▼

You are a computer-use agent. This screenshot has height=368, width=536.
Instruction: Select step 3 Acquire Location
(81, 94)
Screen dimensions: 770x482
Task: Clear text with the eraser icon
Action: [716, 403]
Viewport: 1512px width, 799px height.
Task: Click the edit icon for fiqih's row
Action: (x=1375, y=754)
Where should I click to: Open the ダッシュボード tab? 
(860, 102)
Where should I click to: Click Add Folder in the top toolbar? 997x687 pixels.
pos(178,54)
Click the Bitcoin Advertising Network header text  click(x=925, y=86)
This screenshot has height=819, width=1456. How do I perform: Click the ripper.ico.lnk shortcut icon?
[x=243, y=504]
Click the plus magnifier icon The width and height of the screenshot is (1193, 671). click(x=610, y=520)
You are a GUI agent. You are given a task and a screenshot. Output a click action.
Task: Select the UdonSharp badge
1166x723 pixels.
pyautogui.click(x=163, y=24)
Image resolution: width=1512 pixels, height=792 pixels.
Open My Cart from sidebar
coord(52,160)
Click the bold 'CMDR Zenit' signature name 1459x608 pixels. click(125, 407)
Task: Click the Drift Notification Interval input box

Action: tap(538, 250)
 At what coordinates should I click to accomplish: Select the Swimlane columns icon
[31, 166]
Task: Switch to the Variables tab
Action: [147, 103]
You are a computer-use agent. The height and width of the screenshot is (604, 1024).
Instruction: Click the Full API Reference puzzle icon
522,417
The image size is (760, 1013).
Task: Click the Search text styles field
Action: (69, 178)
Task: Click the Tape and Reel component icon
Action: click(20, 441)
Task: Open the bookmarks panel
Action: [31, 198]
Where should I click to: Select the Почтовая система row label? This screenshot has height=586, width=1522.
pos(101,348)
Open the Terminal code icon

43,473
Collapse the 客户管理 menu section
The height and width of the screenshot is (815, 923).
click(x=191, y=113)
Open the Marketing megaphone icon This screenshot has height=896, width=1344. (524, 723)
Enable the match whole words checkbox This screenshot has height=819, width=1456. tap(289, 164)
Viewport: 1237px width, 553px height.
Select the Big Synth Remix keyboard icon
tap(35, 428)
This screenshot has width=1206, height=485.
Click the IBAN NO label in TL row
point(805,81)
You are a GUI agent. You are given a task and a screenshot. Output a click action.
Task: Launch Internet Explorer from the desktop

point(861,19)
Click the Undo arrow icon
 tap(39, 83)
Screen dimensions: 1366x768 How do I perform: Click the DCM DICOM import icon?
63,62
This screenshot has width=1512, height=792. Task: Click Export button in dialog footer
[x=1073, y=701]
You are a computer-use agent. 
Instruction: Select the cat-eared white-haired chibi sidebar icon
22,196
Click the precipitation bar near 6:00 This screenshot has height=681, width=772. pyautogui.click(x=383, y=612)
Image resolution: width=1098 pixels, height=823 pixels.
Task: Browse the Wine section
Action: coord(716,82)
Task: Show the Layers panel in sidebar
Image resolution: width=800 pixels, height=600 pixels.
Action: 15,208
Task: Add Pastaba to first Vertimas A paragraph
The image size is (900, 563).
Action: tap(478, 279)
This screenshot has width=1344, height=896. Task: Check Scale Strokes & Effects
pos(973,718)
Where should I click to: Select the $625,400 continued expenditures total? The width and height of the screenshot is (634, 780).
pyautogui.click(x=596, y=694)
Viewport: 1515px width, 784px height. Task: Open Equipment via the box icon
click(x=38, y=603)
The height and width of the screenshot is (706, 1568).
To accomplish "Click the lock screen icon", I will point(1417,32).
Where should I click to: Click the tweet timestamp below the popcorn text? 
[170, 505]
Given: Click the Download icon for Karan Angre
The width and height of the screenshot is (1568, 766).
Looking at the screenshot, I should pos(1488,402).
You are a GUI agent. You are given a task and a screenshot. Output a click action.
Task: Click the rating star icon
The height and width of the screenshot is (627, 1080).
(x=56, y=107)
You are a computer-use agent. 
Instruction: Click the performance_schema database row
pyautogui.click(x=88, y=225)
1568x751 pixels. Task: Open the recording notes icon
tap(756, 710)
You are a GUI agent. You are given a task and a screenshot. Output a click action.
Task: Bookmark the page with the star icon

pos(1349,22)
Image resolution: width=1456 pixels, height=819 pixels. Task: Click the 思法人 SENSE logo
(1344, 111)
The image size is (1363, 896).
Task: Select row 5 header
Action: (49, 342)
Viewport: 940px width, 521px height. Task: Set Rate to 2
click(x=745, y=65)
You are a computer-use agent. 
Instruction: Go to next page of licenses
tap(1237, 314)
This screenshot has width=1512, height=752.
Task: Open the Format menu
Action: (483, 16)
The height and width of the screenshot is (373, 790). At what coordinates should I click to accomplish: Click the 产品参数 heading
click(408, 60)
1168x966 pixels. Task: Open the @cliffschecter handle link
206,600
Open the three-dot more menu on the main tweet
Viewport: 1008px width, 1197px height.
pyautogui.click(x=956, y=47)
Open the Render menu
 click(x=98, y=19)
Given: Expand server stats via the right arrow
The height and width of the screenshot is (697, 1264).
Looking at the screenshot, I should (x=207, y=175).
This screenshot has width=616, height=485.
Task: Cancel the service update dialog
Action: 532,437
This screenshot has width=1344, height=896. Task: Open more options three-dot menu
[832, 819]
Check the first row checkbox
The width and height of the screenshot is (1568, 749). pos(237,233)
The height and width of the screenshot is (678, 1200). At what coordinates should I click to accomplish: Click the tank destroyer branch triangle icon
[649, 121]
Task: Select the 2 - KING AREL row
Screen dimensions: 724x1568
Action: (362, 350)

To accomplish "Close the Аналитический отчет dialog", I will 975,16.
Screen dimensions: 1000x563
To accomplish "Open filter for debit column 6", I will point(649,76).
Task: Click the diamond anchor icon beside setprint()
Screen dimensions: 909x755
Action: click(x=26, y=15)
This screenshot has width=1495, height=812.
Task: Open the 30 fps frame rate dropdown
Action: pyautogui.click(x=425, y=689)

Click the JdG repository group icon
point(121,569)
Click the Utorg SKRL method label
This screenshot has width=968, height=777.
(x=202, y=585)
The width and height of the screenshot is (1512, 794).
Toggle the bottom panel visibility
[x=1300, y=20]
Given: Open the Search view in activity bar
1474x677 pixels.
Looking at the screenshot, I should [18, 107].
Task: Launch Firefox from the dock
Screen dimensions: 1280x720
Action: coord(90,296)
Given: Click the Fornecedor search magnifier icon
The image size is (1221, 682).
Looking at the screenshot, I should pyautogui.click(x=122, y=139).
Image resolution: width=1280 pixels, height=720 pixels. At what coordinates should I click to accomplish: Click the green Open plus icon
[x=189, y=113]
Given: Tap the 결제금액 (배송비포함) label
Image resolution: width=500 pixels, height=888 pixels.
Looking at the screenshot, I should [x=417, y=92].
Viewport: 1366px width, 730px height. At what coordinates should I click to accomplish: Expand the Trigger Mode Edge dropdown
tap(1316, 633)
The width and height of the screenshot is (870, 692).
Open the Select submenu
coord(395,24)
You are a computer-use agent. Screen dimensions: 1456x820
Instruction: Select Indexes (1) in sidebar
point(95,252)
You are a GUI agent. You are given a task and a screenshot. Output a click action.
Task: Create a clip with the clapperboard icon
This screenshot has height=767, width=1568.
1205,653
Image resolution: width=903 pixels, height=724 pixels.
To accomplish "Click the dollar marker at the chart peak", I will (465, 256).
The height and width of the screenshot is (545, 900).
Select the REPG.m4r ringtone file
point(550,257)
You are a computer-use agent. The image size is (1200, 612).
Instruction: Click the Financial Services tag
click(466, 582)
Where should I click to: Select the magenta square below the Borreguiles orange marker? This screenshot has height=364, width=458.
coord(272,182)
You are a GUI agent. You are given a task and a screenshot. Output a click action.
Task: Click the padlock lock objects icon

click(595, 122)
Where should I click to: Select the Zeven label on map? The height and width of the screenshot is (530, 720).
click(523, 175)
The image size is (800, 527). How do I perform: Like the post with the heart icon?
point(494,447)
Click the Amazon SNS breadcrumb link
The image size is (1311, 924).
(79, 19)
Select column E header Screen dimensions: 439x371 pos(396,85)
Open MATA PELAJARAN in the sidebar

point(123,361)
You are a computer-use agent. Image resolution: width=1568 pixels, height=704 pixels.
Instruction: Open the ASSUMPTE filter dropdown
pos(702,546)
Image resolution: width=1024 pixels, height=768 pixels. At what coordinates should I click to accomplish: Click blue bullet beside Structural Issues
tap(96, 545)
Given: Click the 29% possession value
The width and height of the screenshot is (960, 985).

▲

Starting at the first line above and ending at the line that contains "click(x=191, y=113)", render those lines as a JSON list of strings with one string per line and blank lines left out.

[
  "You are a computer-use agent. This screenshot has height=368, width=536.",
  "Instruction: Select step 3 Acquire Location",
  "(81, 94)",
  "Screen dimensions: 770x482",
  "Task: Clear text with the eraser icon",
  "Action: [716, 403]",
  "Viewport: 1512px width, 799px height.",
  "Task: Click the edit icon for fiqih's row",
  "Action: (x=1375, y=754)",
  "Where should I click to: Open the ダッシュボード tab? ",
  "(860, 102)",
  "Where should I click to: Click Add Folder in the top toolbar? 997x687 pixels.",
  "pos(178,54)",
  "Click the Bitcoin Advertising Network header text  click(x=925, y=86)",
  "This screenshot has height=819, width=1456. How do I perform: Click the ripper.ico.lnk shortcut icon?",
  "[x=243, y=504]",
  "Click the plus magnifier icon The width and height of the screenshot is (1193, 671). click(x=610, y=520)",
  "You are a GUI agent. You are given a task and a screenshot. Output a click action.",
  "Task: Select the UdonSharp badge",
  "1166x723 pixels.",
  "pyautogui.click(x=163, y=24)",
  "Image resolution: width=1512 pixels, height=792 pixels.",
  "Open My Cart from sidebar",
  "coord(52,160)",
  "Click the bold 'CMDR Zenit' signature name 1459x608 pixels. click(125, 407)",
  "Task: Click the Drift Notification Interval input box",
  "Action: tap(538, 250)",
  " At what coordinates should I click to accomplish: Select the Swimlane columns icon",
  "[31, 166]",
  "Task: Switch to the Variables tab",
  "Action: [147, 103]",
  "You are a computer-use agent. The height and width of the screenshot is (604, 1024).",
  "Instruction: Click the Full API Reference puzzle icon",
  "522,417",
  "The image size is (760, 1013).",
  "Task: Click the Search text styles field",
  "Action: (69, 178)",
  "Task: Click the Tape and Reel component icon",
  "Action: click(20, 441)",
  "Task: Open the bookmarks panel",
  "Action: [31, 198]",
  "Where should I click to: Select the Почтовая система row label? This screenshot has height=586, width=1522.",
  "pos(101,348)",
  "Open the Terminal code icon",
  "43,473",
  "Collapse the 客户管理 menu section",
  "The height and width of the screenshot is (815, 923).",
  "click(x=191, y=113)"
]